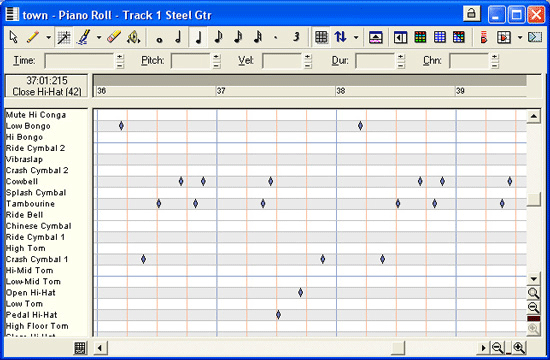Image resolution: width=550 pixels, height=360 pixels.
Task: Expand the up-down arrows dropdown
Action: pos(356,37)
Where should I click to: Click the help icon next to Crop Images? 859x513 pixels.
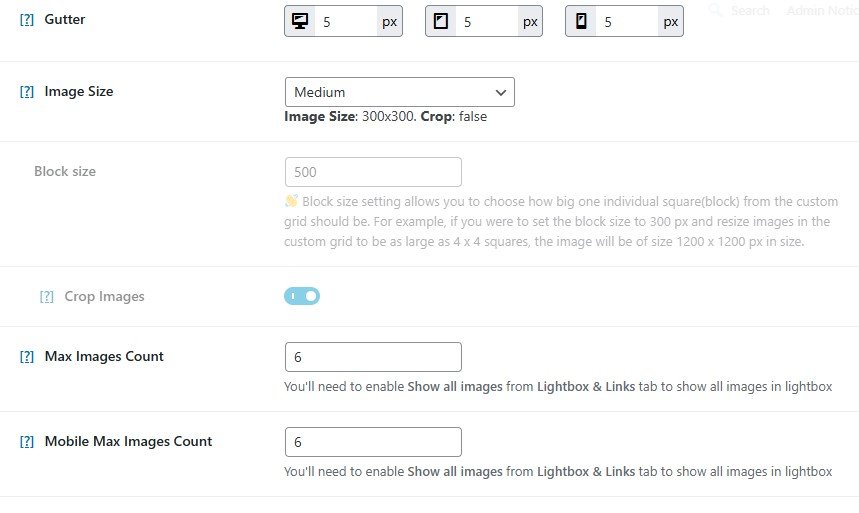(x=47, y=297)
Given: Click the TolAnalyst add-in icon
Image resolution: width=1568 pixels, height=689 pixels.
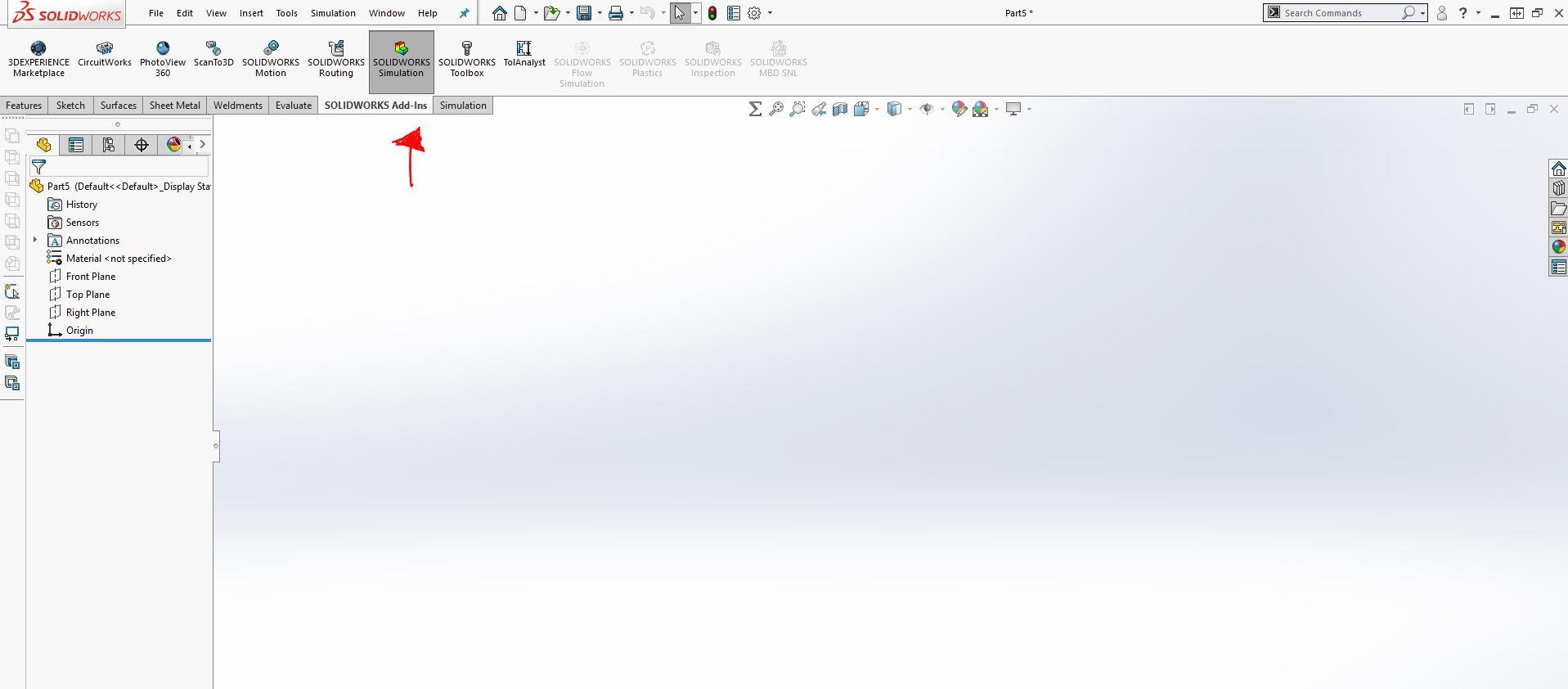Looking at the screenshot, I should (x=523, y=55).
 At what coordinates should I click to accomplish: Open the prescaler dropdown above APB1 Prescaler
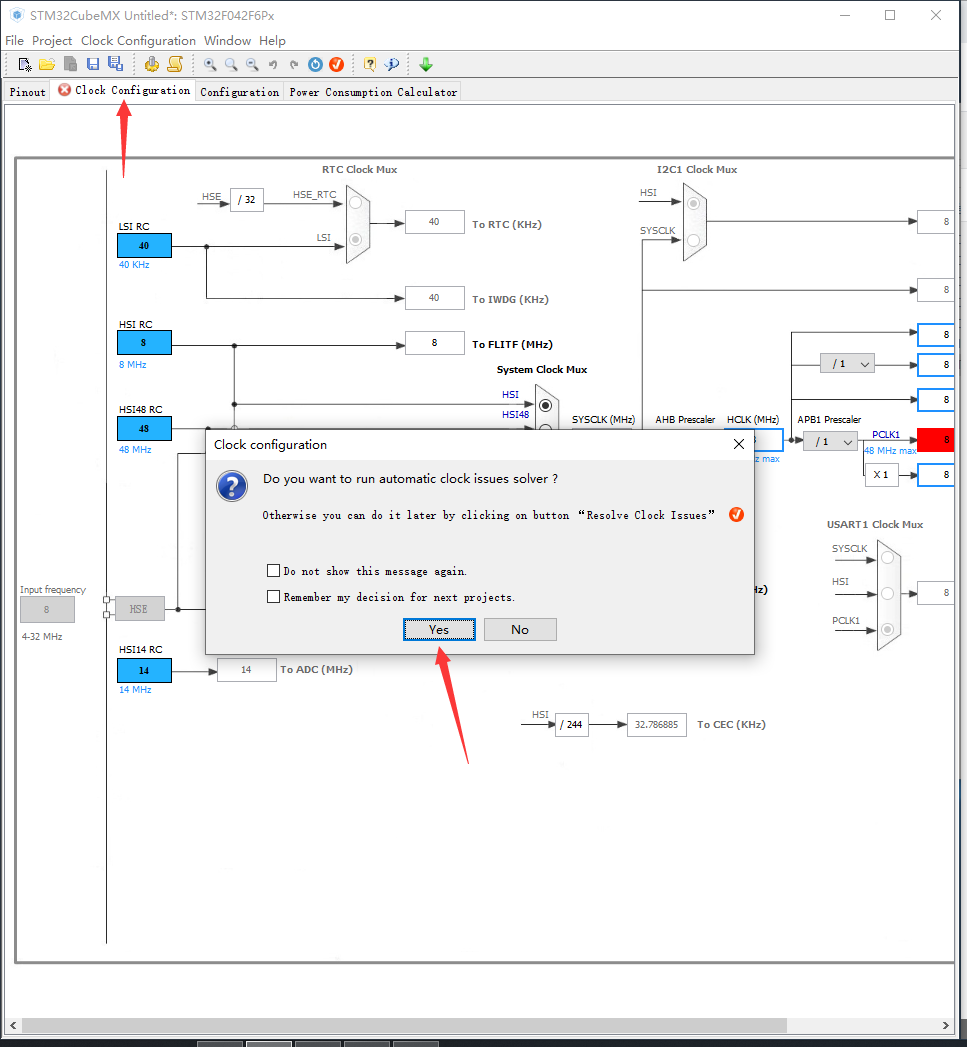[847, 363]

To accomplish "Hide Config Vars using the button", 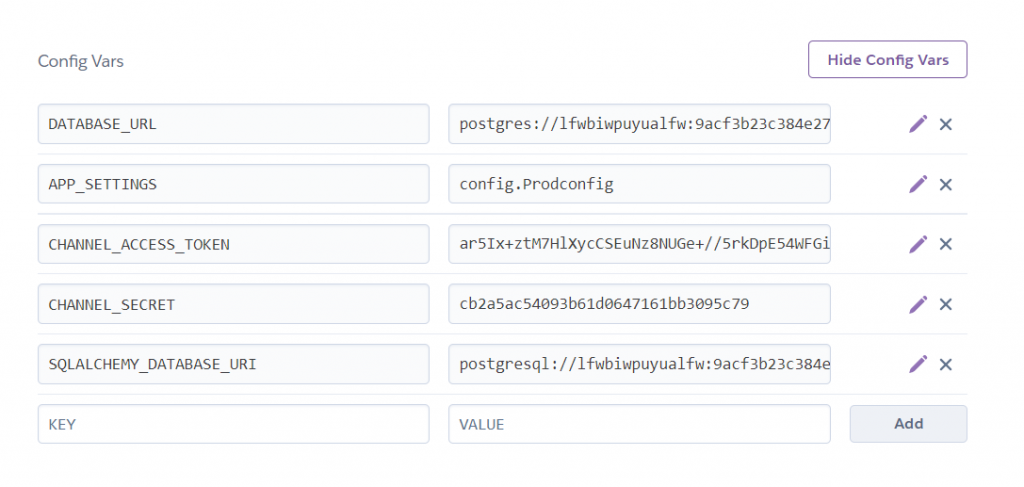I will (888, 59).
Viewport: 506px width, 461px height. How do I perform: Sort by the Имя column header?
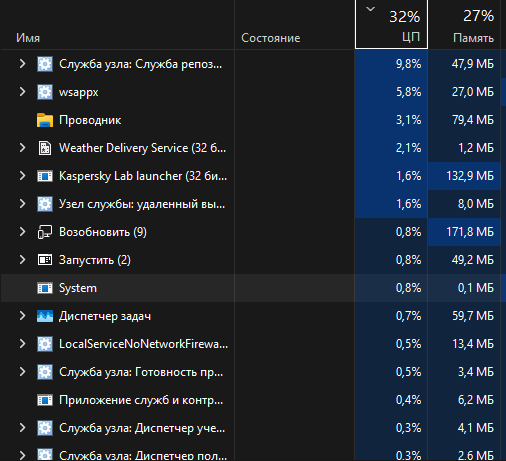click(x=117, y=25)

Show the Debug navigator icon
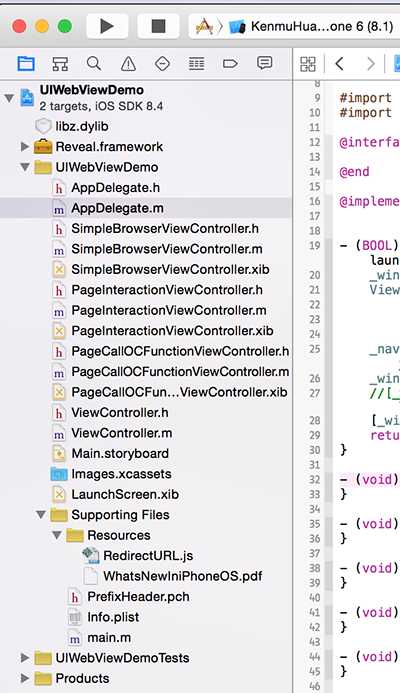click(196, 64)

-.-.-

Action item: The reply needs to repeat exactly the line containing "Viewport: 506px width, 461px" and each line after it, through the final line of the entries above, and to skip the pictures.

Answer space:
Viewport: 506px width, 461px height. How do I perform: Sort by the Имя column header?
click(x=117, y=25)

Show the Debug navigator icon
click(196, 64)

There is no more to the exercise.